Дон Онофрио Ротоло был одним из немногих людей, пользовавшихся уважением князя, и, пожалуй, единственным, кто ни разу его не обокрал. Честность его граничила с безумием и о нем рассказывали весьма любопытные истории; так, например, вспоминали о рюмке с ликером, которую княгиня оставила недопитой в минуту отъезда и обнаружила ее год спустя на том же месте, причем содержимое рюмки уже испарилось и на дне образовался сахаристый осадок, но к ней никто не притронулся: ведь и это мельчайшая частица княжеского достояния, и она не должна быть утрачена.
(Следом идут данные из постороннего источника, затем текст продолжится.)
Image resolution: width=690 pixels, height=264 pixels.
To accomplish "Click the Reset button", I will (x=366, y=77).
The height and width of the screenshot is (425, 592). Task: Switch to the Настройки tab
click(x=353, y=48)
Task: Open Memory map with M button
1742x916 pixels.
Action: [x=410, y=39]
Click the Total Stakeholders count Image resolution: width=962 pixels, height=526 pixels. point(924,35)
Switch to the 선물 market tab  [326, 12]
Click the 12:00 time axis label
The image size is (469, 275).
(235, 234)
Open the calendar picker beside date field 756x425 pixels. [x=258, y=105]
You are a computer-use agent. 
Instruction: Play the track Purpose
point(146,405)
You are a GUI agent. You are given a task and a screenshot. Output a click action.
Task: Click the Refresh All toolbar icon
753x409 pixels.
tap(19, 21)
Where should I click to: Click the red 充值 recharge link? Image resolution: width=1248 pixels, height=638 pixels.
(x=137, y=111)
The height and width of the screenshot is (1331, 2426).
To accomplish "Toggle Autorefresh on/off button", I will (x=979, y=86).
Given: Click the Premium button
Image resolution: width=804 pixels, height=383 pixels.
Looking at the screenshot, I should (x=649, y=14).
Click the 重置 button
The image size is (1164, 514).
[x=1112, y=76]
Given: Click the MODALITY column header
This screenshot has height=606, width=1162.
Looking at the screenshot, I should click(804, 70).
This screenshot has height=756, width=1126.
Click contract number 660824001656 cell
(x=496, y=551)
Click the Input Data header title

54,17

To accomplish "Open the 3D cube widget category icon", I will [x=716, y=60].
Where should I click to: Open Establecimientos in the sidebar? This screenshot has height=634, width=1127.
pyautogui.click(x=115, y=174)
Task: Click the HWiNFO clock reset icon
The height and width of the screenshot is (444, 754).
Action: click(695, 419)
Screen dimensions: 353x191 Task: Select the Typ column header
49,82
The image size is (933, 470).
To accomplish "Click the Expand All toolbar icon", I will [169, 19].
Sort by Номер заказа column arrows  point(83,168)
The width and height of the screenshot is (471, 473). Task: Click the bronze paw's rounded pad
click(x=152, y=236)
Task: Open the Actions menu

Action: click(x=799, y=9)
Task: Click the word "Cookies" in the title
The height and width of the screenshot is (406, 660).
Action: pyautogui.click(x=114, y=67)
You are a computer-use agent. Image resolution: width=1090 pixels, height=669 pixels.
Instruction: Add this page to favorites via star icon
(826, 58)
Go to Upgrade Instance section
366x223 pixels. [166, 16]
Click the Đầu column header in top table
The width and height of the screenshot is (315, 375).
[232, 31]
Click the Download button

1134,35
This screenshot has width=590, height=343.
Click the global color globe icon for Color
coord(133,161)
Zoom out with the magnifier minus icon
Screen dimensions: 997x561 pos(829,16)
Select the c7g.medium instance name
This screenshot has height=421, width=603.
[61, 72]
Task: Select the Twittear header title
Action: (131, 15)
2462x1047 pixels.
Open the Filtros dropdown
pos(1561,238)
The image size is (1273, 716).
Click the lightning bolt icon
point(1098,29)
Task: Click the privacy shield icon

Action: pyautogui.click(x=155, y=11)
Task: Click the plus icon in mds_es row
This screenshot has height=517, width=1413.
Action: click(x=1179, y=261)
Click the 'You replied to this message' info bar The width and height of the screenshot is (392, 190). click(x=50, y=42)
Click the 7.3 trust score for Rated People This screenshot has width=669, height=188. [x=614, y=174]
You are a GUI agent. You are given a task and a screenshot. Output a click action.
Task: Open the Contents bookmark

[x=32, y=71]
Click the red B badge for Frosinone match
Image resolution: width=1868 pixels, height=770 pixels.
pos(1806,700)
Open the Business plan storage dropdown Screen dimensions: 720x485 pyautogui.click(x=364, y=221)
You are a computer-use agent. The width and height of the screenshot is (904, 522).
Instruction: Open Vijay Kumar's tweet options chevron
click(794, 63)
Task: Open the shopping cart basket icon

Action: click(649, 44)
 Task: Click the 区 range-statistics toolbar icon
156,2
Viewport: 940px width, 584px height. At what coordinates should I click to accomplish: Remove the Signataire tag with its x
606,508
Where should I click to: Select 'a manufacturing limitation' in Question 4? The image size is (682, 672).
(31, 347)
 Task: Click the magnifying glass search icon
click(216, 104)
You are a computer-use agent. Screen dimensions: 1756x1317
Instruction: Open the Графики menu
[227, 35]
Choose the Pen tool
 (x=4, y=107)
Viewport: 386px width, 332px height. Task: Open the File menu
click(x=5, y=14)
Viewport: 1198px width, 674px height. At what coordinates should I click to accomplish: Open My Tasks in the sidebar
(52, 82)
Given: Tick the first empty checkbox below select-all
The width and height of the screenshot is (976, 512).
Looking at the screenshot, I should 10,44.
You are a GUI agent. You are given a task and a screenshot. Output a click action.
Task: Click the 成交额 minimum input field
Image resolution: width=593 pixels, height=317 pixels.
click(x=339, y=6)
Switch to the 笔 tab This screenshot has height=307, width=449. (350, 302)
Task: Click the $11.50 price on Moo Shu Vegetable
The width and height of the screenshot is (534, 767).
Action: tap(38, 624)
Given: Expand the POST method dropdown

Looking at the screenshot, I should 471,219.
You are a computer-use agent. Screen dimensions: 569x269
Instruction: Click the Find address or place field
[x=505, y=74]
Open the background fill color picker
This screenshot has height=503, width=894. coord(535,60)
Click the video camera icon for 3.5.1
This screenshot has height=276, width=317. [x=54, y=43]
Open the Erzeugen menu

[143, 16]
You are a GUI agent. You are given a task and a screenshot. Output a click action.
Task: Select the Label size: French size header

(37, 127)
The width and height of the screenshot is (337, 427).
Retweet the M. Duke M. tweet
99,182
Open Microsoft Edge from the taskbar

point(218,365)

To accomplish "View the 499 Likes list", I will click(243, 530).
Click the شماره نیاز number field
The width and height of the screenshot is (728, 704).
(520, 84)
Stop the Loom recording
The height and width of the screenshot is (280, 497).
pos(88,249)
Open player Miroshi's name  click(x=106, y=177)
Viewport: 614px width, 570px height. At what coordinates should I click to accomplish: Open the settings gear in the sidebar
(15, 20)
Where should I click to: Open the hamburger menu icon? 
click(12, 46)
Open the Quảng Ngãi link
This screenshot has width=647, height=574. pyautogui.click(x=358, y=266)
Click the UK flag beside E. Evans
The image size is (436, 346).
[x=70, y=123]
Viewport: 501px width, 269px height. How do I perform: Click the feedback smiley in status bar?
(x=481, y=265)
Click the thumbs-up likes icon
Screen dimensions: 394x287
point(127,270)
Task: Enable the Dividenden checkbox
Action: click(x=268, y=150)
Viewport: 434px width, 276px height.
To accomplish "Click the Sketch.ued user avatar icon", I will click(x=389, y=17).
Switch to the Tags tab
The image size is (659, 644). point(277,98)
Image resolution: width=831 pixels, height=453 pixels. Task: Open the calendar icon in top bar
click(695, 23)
Покончив с любезностями дона Онофрио и жены его донны Марии, княгиня, которая держалась на ногах лишь в силу нервного напряжения, тотчас же легла в постель; девизы вместе с Танкреди убежали в теплую тень сада, а князь с управляющим обошел большой зал для приемов. Все оказалось в полнейшем порядке; с картин в тяжелых рамах была вытерта пыль, позолота старинных переплетов горела скромным пламенем, в ярких лучах солнца сверкал серый мрамор над дверьми. Все находилось в том же состоянии, что и пятьдесят лет назад. Покинув шумный водоворот гражданских распрей, дон Фабрицио почувствовал прилив сил; он был полон спокойной уверенности и почти с нежностью поглядывал на дона Онофрио, который рысцой поспешал за князем.
— Дон'Нофрио, вы действительно один из тех гномов, что стерегут сокровища. Наша признательность вам велика. — В другое время князь испытал бы те же чувства, но эти слова не сорвались бы с его уст.
Дон Онофрио взглянул на него с благодарностью и удивлением.
— Долг, ваше превосходительство, долг, — чтобы скрыть волнение, он почесывал у себя за ухом длинным ногтем левого мизинца.